#### Dataset excerpts
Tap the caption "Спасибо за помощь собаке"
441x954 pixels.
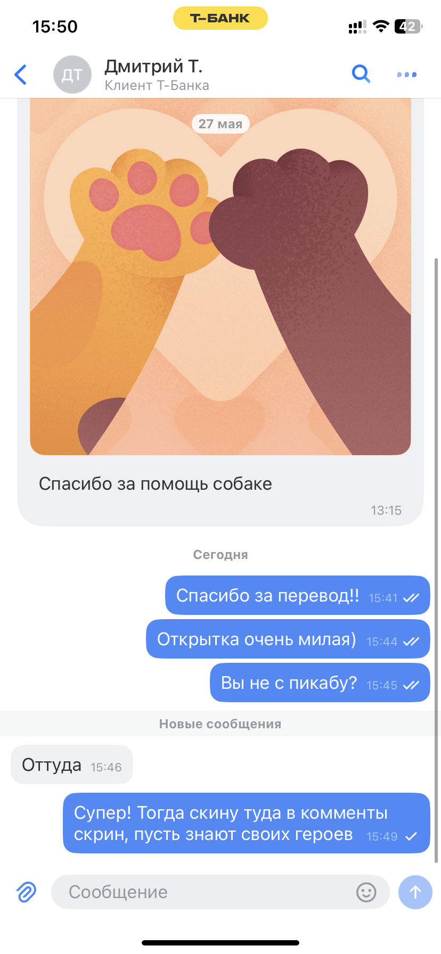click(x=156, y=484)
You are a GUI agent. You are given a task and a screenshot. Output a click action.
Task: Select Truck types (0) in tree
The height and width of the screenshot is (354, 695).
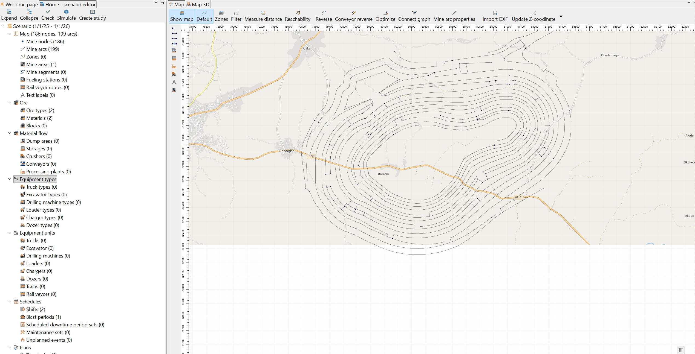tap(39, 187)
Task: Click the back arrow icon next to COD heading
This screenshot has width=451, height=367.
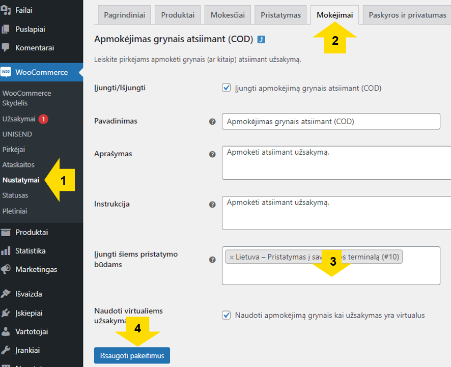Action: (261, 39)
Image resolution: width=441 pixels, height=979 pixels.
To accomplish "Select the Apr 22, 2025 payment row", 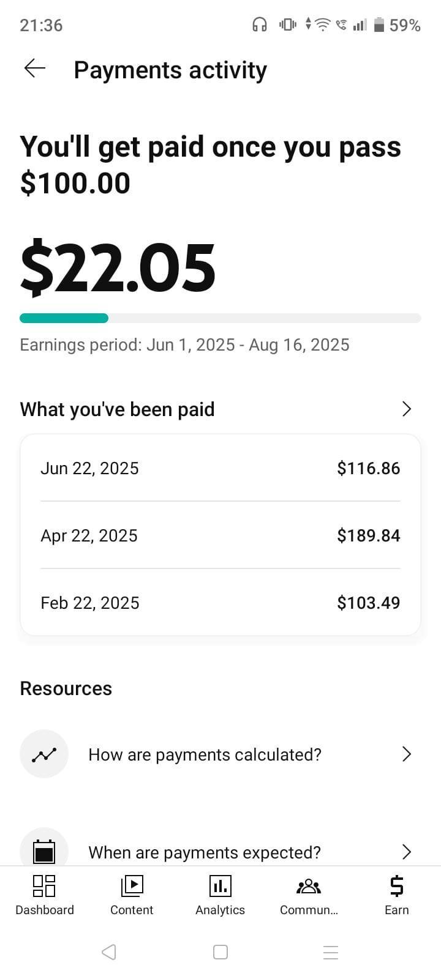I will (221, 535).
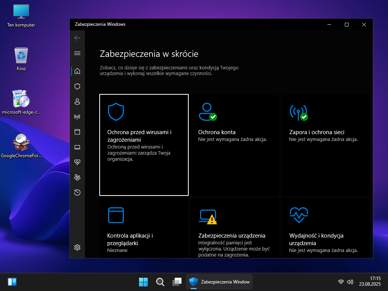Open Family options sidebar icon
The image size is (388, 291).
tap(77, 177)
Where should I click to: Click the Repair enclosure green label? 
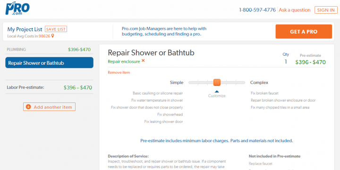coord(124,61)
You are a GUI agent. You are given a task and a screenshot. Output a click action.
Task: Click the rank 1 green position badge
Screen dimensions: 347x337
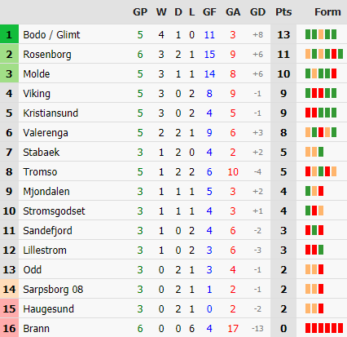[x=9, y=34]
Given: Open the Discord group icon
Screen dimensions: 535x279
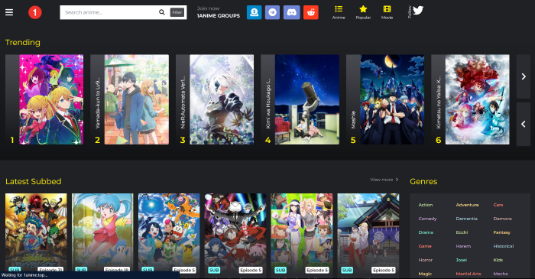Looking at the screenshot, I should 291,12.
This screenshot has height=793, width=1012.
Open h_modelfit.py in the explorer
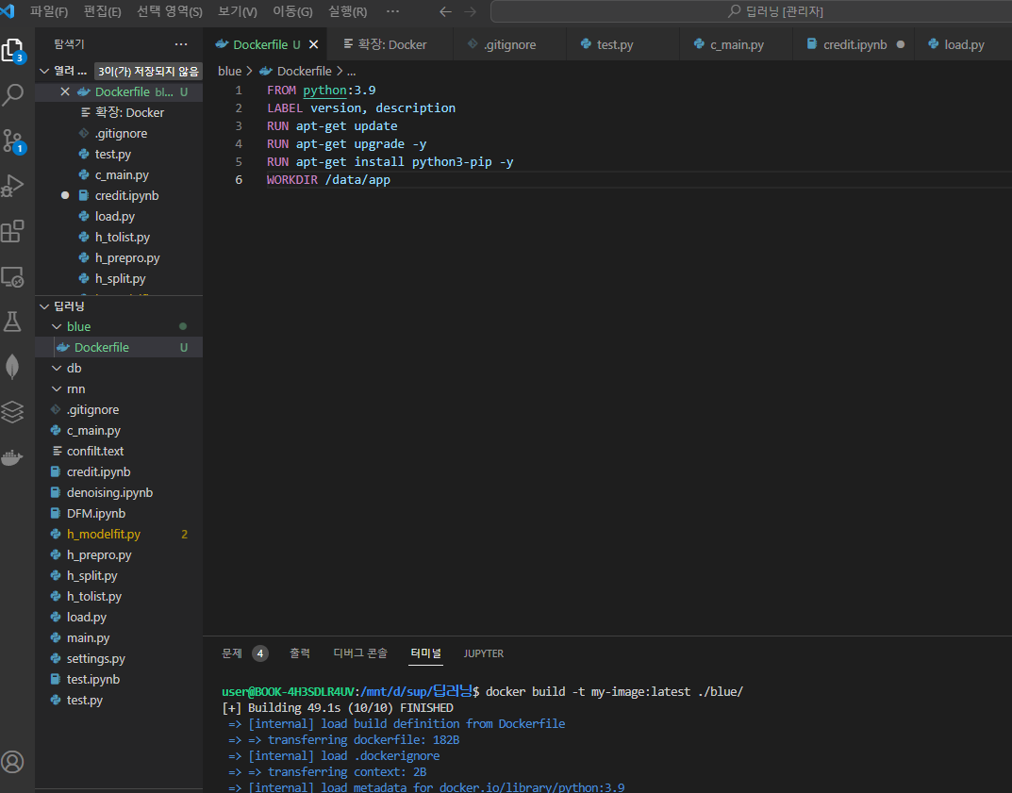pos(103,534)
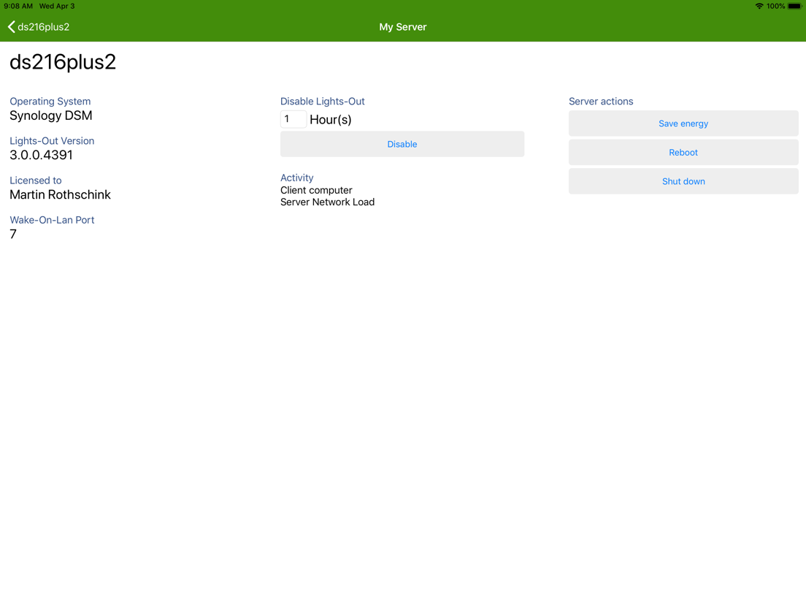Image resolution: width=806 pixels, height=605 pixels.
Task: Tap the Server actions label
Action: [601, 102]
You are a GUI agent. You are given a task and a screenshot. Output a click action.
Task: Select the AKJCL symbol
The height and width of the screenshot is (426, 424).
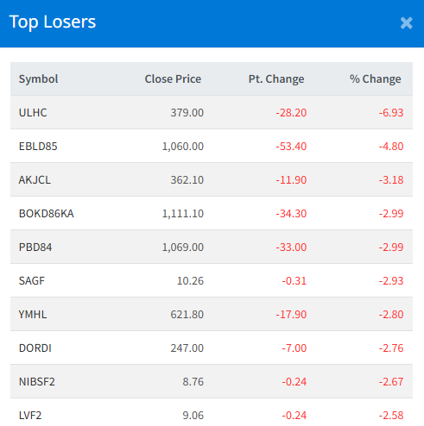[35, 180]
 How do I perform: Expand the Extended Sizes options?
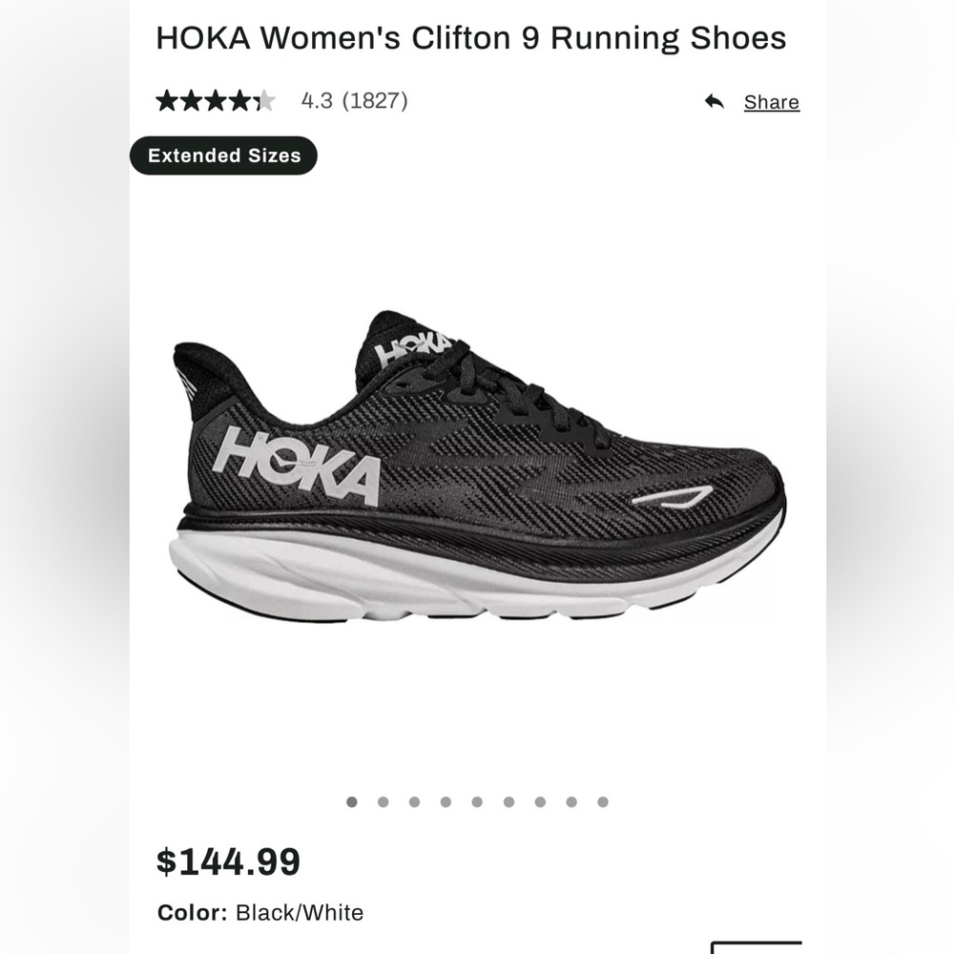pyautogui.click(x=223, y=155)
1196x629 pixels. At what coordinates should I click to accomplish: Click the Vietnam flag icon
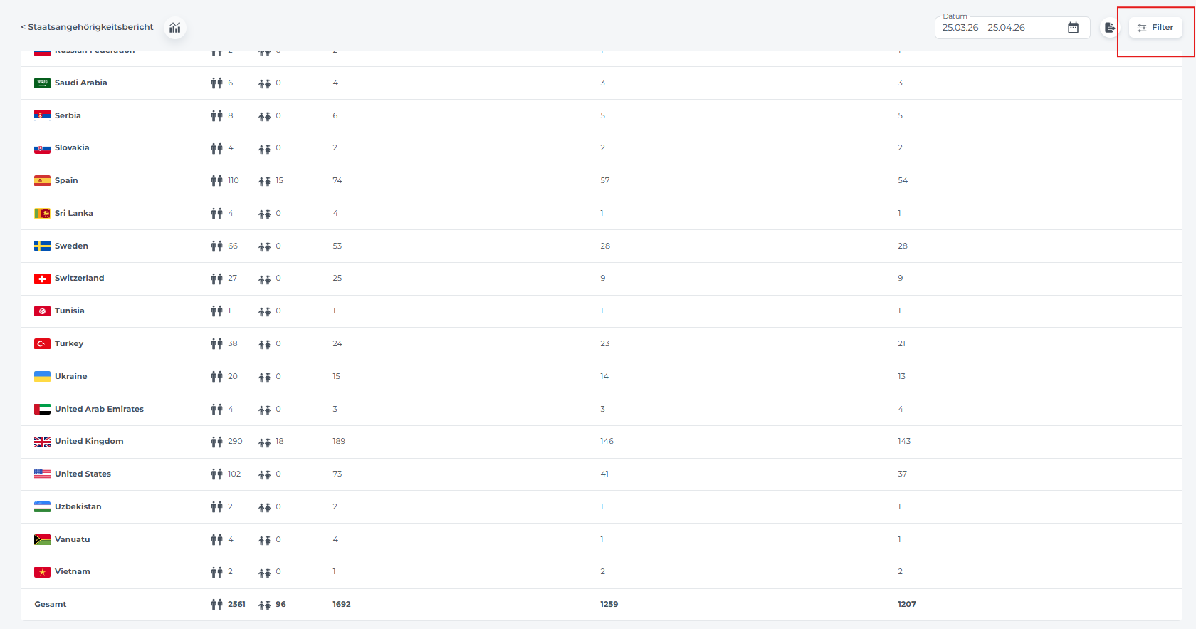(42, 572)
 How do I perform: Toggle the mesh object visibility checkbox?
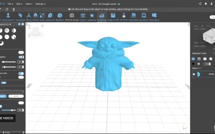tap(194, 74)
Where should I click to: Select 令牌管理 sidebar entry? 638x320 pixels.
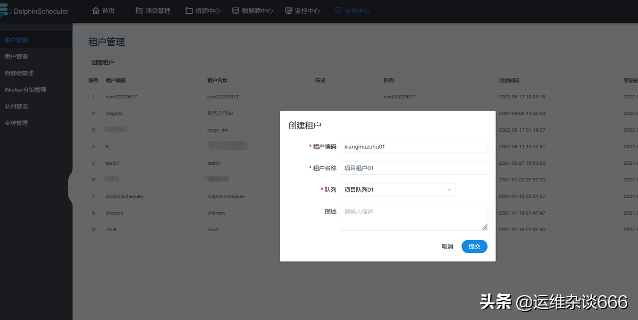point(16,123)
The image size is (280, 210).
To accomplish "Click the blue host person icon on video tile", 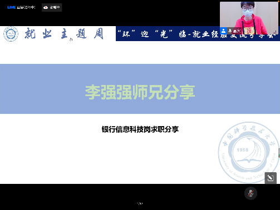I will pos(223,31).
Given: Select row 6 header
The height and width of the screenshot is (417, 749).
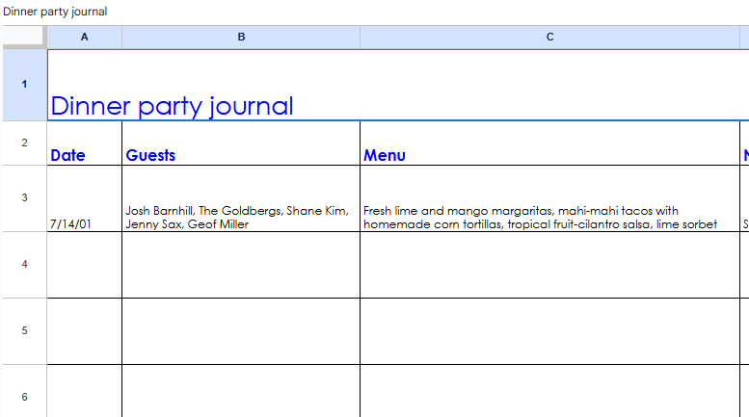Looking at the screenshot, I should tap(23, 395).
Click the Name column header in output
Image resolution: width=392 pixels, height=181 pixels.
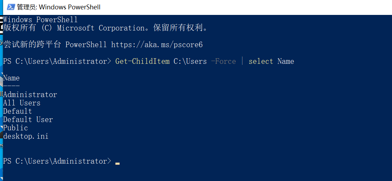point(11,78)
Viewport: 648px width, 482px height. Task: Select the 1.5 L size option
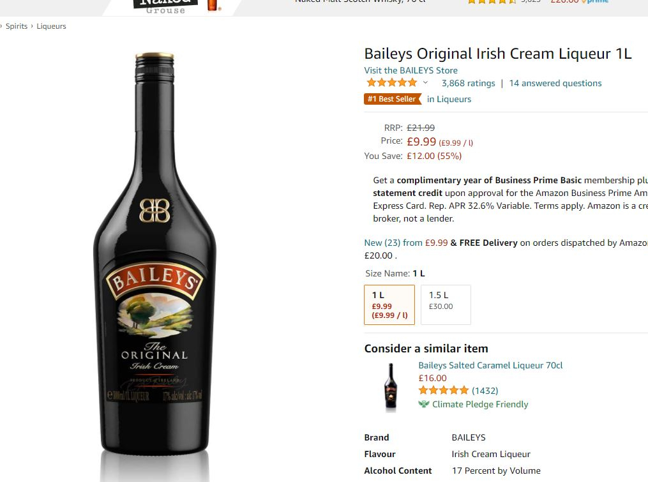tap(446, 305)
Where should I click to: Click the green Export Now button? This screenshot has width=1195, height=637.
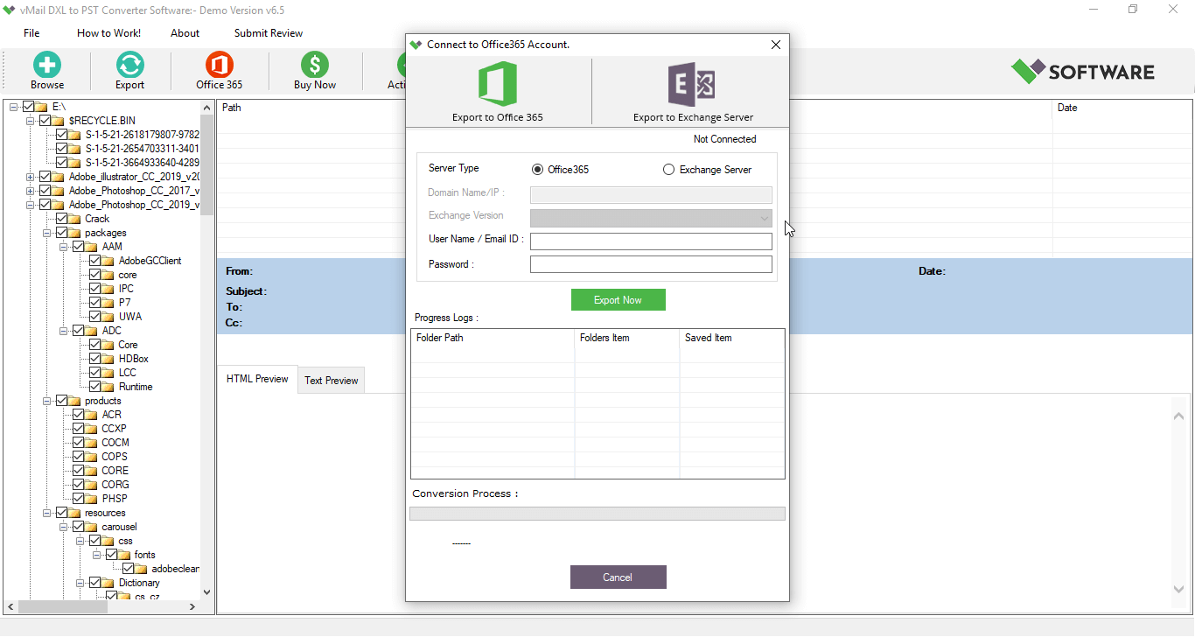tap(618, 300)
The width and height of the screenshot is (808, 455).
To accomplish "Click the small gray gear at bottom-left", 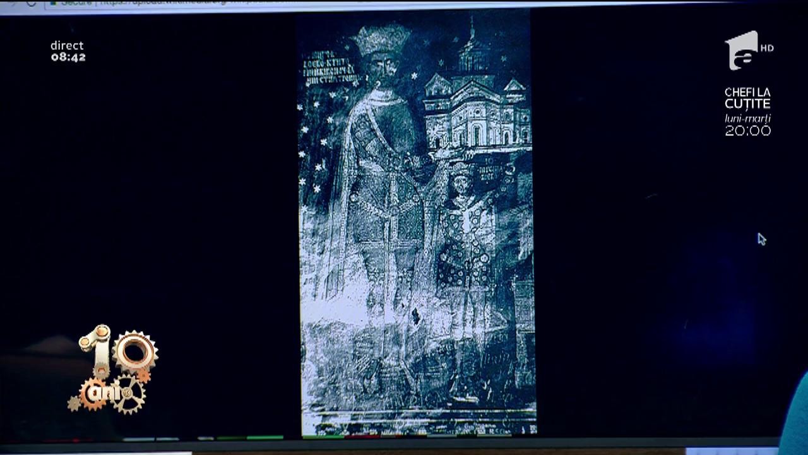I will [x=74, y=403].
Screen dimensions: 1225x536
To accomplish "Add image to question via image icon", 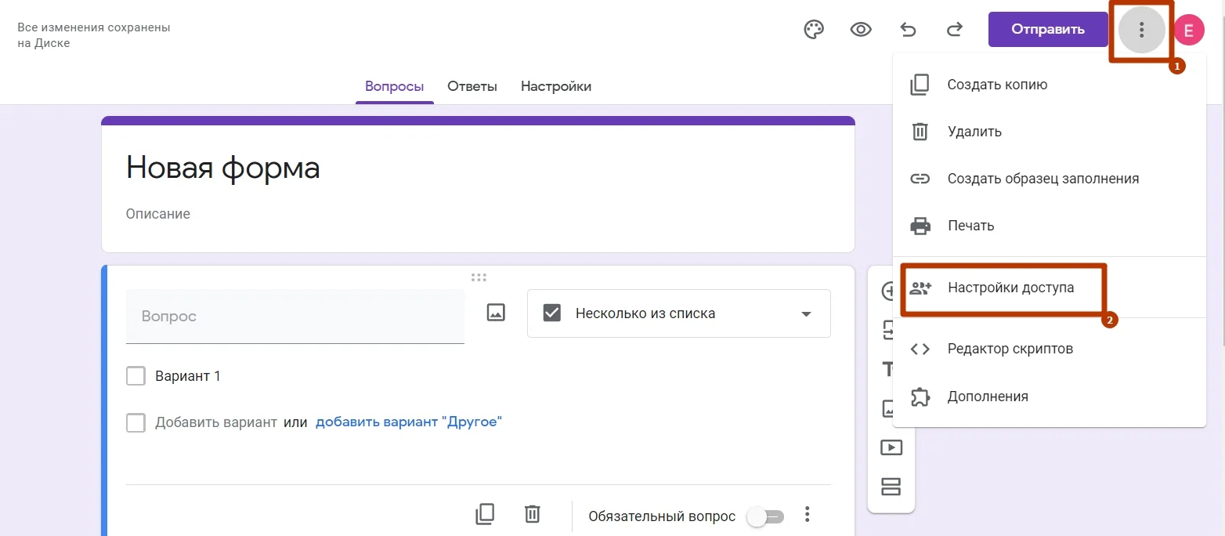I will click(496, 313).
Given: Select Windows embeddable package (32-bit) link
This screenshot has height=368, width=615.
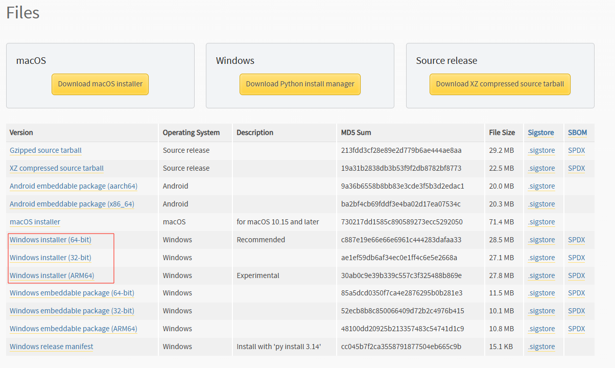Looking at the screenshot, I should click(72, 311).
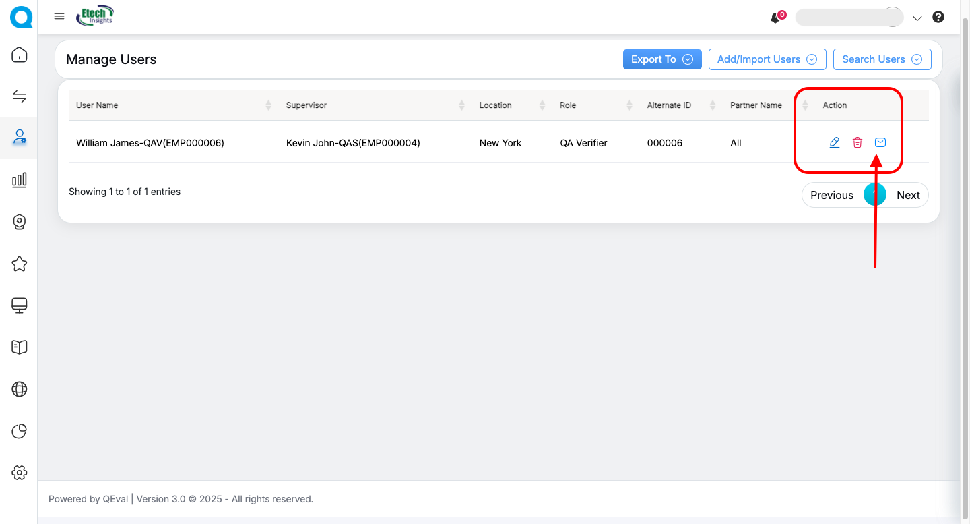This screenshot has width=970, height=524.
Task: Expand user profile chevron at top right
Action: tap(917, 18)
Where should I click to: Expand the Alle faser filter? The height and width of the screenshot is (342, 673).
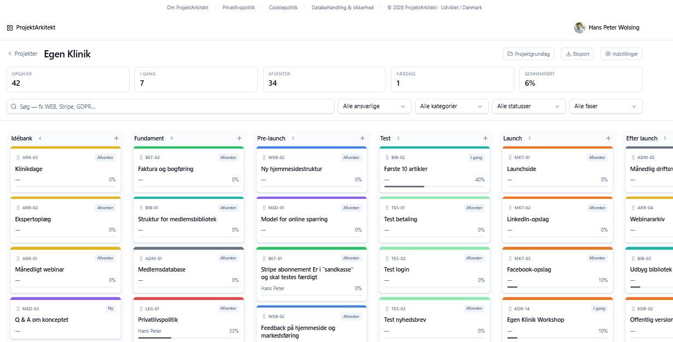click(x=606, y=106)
########
__Instructions for the task__
Extract every line of the records above that contains the word "header".

__Solved problem__
Given: Select row 6 header
Click the Name column header in output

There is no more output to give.